■ WRITTEN REQUEST:
Carry on the essay below titled "What I Know Right Now," on suffering, perception, and acceptance, starting after its final sentence.

■ TEXT SEGMENT:
☆ ☆ ☆ ☆
What I Know Right Now

Having lived (and continuing to live) through my fair share of challenges, which is basically the essence of the human condition, this is what I know. Whether we are aware of it or not, we co-create our every experience, and each one is an opportunity to learn more fully how to see and feel, indeed to evolve. Every interaction with life is an invitation to perceive the world and understand ourselves with greater clarity, depth, and breadth.

All suffering comes from a belief system based on lack and fear. Are challenges certain? Yes. Are illness and death possible and true? Yes. This is life. As soon as we are born, death is inevitable. But every moment we are alive, we have a choice. Regardless of the form life takes, we have the freedom to choose our perspectives and our attitudes.

Only when we can see conditions as they are and detach from them will we be able to discover peace. At any given time, we are able to perceive only a portion of the myriad energies, life purposes, and evolutions occurring around us. Our task is not to control or change others or the conditions in order to find satisfaction and joy. Rather, it is to surrender to what is and allow the natural flow of life-force energy and infinite possibilities to move through and elevate us.
☆ ☆ ☆ ☆
■ DATASET RECORDS:
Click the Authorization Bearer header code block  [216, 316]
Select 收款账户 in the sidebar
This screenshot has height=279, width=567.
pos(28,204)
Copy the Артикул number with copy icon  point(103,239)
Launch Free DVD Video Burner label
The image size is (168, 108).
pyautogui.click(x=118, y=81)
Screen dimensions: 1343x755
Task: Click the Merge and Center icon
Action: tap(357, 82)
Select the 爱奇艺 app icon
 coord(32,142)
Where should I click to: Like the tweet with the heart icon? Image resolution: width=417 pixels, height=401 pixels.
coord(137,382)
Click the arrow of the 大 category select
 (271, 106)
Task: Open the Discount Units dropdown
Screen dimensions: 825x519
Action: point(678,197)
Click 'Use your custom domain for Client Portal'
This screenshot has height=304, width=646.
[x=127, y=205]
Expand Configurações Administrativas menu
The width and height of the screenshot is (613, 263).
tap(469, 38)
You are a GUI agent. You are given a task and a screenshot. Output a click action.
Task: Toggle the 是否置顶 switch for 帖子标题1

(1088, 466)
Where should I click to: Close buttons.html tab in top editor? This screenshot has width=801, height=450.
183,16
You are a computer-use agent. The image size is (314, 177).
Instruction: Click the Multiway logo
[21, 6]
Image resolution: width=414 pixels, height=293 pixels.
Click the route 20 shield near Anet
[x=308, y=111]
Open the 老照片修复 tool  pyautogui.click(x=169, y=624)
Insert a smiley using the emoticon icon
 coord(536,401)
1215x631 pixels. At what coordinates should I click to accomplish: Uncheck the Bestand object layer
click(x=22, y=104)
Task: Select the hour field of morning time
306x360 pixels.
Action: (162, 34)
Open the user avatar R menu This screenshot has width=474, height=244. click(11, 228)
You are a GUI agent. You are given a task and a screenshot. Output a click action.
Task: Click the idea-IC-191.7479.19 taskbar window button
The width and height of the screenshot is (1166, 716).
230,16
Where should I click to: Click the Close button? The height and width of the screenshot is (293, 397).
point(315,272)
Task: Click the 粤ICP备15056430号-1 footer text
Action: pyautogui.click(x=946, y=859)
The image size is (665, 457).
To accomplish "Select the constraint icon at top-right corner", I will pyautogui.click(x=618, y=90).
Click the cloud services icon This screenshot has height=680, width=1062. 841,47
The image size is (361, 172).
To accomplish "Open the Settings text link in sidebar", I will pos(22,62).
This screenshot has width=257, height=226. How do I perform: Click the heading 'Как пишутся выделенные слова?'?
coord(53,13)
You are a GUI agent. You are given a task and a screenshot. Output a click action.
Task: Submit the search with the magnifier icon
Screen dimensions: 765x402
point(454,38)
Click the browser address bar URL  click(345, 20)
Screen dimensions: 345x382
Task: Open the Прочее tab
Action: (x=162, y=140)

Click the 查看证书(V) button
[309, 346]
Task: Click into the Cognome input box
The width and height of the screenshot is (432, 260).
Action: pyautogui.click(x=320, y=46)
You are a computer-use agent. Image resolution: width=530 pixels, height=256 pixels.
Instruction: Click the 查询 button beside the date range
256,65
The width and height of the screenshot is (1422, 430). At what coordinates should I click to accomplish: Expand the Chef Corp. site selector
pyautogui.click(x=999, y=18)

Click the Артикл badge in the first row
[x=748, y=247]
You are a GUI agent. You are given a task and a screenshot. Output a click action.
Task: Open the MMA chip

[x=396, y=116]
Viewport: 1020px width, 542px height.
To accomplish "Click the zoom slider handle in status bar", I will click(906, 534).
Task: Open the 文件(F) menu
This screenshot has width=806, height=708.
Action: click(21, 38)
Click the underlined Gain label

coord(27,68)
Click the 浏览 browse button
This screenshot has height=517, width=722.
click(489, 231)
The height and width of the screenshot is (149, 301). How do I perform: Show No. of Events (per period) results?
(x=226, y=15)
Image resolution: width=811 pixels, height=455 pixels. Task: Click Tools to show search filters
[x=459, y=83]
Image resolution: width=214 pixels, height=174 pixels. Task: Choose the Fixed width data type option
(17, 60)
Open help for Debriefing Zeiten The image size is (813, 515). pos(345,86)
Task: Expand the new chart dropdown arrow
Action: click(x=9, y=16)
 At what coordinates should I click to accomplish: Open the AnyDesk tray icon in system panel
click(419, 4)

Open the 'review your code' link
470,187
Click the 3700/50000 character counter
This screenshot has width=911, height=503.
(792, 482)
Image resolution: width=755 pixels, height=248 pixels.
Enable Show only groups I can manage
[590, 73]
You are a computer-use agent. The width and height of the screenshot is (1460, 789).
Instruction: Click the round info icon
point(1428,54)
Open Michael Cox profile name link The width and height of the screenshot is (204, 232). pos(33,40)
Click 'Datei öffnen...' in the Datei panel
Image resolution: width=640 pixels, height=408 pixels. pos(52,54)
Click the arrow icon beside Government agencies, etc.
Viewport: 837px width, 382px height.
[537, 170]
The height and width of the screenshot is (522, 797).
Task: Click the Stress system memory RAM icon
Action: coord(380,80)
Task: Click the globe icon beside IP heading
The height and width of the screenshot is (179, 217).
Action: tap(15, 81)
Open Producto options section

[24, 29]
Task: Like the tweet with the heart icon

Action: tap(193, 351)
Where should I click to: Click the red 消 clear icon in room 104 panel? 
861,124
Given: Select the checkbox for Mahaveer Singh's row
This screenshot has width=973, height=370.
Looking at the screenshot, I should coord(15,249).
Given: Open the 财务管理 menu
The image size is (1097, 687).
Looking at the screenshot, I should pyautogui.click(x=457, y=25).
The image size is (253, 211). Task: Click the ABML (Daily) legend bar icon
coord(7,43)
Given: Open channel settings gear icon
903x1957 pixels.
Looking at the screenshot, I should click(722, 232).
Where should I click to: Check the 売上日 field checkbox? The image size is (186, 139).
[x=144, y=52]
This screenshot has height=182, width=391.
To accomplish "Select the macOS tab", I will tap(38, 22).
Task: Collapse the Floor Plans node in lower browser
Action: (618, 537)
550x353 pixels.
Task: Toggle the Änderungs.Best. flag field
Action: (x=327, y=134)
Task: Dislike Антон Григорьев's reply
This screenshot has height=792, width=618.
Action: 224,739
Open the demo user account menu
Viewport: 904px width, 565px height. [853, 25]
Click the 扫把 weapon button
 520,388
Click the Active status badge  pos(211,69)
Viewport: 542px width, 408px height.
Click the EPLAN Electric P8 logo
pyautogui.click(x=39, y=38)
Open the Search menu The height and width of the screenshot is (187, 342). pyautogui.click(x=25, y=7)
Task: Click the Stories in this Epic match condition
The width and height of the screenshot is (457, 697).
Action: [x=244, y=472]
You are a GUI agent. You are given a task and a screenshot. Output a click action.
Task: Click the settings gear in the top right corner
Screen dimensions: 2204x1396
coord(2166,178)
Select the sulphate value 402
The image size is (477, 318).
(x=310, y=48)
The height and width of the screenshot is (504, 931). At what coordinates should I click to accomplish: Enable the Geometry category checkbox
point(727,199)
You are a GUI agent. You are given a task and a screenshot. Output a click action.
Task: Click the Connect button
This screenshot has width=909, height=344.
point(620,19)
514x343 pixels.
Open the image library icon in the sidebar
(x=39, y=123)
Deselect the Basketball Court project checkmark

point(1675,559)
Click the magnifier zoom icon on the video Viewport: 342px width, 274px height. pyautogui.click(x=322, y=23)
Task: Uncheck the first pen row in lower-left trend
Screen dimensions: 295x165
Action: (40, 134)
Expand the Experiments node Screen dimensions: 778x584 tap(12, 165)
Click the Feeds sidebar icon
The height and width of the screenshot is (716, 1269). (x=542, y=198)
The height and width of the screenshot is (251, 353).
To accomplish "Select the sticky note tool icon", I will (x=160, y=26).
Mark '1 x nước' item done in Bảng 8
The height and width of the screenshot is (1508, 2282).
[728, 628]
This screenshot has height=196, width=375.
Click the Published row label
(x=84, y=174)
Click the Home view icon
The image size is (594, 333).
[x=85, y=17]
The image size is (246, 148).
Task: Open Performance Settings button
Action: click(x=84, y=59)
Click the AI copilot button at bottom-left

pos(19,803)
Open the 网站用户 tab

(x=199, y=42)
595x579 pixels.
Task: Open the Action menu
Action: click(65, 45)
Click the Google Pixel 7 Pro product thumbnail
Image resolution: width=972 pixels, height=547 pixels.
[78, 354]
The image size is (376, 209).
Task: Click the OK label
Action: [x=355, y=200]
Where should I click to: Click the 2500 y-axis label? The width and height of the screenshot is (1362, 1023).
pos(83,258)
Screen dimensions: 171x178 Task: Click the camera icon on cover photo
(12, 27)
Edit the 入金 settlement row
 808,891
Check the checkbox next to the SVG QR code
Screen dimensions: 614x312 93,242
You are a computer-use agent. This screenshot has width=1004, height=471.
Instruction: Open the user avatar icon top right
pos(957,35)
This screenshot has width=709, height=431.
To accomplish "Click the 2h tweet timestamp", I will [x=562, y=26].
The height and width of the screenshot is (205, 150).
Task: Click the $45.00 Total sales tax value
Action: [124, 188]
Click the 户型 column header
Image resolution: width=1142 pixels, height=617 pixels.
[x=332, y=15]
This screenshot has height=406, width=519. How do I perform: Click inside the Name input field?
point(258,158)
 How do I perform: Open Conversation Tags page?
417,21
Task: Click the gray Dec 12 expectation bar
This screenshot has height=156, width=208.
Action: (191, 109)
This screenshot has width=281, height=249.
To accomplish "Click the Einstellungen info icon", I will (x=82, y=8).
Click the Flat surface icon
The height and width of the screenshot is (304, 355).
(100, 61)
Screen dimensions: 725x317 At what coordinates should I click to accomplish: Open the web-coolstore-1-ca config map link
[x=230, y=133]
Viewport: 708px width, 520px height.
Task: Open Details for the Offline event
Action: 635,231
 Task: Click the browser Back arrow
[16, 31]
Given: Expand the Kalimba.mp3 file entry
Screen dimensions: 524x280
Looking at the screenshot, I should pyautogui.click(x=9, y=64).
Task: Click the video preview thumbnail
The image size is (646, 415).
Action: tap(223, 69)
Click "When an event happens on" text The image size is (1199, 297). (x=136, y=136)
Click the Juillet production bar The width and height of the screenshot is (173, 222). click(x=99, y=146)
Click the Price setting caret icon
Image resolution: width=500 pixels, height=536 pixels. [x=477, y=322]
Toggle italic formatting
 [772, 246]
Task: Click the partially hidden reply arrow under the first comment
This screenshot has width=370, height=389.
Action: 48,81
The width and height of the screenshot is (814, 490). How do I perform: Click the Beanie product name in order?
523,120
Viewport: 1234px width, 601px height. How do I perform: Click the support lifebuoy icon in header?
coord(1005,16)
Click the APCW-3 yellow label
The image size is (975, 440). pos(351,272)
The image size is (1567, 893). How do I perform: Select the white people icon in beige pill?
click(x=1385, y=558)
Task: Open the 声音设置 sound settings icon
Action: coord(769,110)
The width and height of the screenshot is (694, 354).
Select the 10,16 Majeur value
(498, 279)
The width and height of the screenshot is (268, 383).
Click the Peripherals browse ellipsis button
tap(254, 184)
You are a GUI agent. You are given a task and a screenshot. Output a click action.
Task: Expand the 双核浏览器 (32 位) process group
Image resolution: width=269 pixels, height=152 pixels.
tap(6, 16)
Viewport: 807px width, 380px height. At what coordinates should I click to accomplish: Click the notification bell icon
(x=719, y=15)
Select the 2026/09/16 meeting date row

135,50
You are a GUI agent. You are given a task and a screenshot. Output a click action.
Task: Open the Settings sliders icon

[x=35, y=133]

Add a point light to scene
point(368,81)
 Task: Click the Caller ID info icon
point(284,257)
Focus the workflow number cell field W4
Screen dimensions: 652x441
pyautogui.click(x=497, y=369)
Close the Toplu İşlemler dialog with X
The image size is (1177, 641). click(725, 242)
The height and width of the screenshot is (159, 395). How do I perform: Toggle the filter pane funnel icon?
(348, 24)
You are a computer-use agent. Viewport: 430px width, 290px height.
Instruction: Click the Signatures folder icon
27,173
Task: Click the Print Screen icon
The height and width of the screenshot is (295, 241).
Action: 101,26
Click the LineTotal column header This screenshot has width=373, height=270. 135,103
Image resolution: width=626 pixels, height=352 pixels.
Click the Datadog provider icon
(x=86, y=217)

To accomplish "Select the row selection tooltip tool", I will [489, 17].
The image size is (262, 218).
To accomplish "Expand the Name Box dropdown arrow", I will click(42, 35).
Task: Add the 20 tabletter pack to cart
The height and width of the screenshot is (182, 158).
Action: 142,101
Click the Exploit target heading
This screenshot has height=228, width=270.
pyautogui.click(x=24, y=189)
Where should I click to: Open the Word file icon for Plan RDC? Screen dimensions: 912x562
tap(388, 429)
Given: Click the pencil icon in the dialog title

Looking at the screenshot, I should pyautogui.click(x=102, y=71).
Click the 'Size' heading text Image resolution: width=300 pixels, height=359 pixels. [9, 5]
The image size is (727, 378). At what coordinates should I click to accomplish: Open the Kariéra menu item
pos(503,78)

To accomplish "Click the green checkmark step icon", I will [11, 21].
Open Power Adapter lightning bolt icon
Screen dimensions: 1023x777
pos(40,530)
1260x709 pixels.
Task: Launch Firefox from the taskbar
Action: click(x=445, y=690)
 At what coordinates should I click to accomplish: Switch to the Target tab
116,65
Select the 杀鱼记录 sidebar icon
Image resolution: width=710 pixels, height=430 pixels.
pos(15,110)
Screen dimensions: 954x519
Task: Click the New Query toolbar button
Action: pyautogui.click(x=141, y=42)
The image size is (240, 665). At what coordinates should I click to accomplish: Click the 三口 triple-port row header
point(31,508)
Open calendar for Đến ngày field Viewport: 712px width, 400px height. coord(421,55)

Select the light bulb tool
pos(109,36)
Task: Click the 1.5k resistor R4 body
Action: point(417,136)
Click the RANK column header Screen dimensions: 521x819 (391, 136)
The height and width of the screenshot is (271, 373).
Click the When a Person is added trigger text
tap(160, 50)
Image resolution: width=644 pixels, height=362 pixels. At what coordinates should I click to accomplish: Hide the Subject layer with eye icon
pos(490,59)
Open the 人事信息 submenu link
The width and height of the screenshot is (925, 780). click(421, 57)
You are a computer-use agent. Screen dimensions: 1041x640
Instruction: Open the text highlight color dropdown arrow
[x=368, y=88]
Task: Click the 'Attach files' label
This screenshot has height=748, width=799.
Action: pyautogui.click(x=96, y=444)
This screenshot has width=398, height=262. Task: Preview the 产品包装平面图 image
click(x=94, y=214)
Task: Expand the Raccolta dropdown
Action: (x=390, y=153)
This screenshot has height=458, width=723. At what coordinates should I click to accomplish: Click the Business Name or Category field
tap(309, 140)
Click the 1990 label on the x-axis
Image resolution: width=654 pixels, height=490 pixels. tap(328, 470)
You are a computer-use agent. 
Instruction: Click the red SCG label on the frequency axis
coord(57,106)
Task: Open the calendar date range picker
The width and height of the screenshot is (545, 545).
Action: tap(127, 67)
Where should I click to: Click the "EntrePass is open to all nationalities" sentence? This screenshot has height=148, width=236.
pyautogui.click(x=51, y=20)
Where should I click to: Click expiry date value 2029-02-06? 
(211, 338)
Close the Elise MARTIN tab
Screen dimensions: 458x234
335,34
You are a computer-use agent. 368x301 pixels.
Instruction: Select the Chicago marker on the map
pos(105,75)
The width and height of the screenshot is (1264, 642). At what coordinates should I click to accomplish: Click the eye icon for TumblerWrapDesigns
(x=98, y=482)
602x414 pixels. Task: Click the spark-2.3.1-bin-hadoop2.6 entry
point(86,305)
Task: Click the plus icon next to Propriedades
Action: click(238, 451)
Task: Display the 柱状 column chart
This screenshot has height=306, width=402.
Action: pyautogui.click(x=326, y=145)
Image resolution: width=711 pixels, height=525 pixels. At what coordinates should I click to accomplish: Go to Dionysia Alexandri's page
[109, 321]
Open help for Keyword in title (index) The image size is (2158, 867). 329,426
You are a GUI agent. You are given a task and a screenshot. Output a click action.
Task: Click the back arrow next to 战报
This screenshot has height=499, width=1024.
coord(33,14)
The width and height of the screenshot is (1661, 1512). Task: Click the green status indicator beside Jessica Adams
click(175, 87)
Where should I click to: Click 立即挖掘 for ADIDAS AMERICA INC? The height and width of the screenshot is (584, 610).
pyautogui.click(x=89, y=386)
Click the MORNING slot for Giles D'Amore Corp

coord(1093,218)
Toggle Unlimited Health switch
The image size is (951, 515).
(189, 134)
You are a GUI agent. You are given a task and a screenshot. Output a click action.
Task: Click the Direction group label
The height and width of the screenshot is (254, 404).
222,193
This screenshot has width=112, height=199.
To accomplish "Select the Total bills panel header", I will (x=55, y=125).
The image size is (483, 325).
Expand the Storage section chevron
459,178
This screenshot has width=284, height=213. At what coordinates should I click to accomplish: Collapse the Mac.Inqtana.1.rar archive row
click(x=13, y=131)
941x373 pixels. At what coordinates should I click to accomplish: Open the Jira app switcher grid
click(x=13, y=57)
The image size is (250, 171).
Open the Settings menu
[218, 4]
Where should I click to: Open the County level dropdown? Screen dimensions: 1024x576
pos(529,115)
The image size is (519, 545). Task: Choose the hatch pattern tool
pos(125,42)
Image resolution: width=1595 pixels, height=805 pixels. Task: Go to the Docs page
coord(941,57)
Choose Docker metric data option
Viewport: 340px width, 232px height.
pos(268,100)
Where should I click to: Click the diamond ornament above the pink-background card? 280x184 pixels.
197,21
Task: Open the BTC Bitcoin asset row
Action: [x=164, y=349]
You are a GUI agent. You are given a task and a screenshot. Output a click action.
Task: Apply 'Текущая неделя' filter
☆ ☆ ☆ ☆
■ FINAL ANSWER:
Somehow we have come to believe that contrast and pain are bad things that need to be quashed, eradicated. This is understandable. Emotional and physical pain hurt. We don’t like them. We are intelligent creatures, but our desire to evade and eliminate pain is primal. Our entire system is designed to survive, after all, and pain (and the mere threat of pain) is potentially deadly. But we are more than our neural pathways and our brain. We are spiritual beings first. So our instinctive “belief” (which is in truth taught to us) that adversity is “bad” is actually incorrect. It is misguided. It is a misperception. All creation occurs in the contrast. It is the only place creation happens. Nothing expands without breaking open. Nothing. In denying this truth, we reject our own evolution. Our nature is to crave expansion. But we’ve individually and collectively convinced each other that the pain, the very opportunity to create, is inherently random, unfair, and unnecessary and is to be avoided at all cost.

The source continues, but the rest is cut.